I ask Brown: "What was your reply?"

"I gave him a bit of a hug." Then, walking on: "I'm an optimist if I can get to understand how we can protect our grandchildren. To see them smiling in your imaginary eye is to make you happy."

Dreaming of the girl next door

We reach the waterfall, and take a rest on a rock in the shallow pool below. It's here, with the Liffey Falls cascading about us, that Bob Brown shares with me an unforgettable example of optimism. He learned of it immediately after he sealed the purchase of his cottage from a phone box, having spent two nights in this rainforest. Dropped off in the Ulverstone bus depot, Brown fell into conversation with a reticient, white-haired old man also waiting for a bus. "I told him my joyous story of buying Liffey, and he told me his story."

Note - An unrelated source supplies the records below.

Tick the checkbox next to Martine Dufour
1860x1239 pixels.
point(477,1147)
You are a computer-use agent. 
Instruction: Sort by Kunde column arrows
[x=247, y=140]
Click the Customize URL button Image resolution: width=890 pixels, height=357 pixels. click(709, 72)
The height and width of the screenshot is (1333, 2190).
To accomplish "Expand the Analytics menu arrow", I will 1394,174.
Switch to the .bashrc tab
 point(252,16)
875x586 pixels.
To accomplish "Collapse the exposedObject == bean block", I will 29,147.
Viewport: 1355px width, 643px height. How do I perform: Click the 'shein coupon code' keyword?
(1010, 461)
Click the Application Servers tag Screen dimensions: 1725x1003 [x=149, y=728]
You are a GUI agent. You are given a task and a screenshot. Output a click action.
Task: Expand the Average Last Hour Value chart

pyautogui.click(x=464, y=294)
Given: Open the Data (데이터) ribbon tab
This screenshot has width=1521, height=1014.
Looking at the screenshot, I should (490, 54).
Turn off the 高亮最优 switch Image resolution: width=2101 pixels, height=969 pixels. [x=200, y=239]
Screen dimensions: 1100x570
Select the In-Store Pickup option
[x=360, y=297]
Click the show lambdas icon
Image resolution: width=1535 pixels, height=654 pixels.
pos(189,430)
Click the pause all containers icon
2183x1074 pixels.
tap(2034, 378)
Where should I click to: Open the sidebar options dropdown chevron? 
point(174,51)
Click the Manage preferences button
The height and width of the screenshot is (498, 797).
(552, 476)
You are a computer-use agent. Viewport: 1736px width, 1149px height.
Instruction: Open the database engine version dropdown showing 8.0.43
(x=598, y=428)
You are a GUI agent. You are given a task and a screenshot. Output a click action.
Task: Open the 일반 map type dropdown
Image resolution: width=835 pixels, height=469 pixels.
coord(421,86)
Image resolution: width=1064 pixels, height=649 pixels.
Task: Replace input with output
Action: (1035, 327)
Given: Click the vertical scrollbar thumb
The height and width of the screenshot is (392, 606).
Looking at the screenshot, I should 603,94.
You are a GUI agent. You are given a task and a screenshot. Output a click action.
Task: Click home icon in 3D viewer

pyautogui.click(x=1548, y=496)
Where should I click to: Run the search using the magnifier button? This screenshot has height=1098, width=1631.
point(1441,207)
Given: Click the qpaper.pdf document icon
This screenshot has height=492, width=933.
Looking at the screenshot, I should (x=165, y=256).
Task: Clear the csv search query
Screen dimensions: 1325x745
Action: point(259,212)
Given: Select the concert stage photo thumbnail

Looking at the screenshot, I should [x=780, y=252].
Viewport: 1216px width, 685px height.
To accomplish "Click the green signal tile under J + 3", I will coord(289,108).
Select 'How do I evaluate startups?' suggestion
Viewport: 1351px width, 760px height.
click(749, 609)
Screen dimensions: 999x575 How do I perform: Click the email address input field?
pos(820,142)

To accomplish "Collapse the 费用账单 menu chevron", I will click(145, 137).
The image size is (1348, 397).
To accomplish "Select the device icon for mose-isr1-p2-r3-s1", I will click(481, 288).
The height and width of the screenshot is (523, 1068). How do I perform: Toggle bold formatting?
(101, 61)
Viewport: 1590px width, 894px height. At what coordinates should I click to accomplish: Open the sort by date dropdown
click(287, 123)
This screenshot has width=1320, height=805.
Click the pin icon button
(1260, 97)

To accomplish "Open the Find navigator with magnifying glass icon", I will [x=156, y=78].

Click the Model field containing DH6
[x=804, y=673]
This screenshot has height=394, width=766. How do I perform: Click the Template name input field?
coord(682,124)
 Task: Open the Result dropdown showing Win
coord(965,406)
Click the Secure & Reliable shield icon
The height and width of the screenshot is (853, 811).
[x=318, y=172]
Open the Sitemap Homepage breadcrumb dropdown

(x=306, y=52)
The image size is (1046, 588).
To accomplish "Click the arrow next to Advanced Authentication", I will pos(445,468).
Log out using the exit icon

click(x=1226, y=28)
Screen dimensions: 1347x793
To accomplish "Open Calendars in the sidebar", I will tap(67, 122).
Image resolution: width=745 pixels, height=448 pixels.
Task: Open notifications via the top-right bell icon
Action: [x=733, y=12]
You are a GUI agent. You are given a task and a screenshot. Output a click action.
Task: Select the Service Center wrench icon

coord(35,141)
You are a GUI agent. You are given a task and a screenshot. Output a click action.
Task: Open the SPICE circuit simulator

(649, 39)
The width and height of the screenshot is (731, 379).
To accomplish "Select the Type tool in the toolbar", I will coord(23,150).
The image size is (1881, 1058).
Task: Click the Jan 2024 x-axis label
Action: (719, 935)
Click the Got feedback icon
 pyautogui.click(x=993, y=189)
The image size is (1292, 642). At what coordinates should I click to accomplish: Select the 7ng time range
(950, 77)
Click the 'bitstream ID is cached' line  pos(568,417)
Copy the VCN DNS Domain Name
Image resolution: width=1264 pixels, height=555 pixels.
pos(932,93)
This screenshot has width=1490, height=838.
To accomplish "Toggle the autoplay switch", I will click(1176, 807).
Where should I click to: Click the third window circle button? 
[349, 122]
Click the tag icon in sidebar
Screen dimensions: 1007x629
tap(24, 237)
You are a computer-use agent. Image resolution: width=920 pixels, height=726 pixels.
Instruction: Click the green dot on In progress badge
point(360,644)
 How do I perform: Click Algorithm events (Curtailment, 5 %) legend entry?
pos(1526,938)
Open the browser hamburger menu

The kindly old man with a cord around each trouser leg was called John. He was the grandson of a convict transported in chains to Hobart. John's family lived on a remote block in the bush. His father was a tyrant.

John told how, aged 15, he had run barefoot to the river to meet a girl who lived nearby. Brown saw in his imagination the two bush waifs coming together, embracing, disrobing and taking the sweetest plunge of their lives into the clear cool waters, perhaps the very waters which ripple around our feet.

But John's father had followed him. He bludgeoned his son unconscious with a stick, and left him for dead on the bank, blood and serum trickling from his ear. His mother found him unconscious, and carried his fractured body home. When he regained his strength, John bolted into the forest, and mended under the trees and stars. He snared bandicoots to eat raw, or to roast after he had stolen matches from an outlying farmhouse. For the next few years, he avoided everyone, met no one, all the while dreaming of the girl next door.

Eventually, John found out where she lived – and saw her once, at a country fair, but she didn't see him. He had never stopped loving her. He told Brown her name, and said she was a grandmother and how content he was that her life had turned out well. "He was happy because she was happy."

Brown says: "The inspiring nature of that lonely man is a lesson for the rest of us, this unusual mammal herd of 7.4 billion that has decided to take over the planet. He taught me that it is possible, even in the darkest of lives, to seek out happiness with what you have."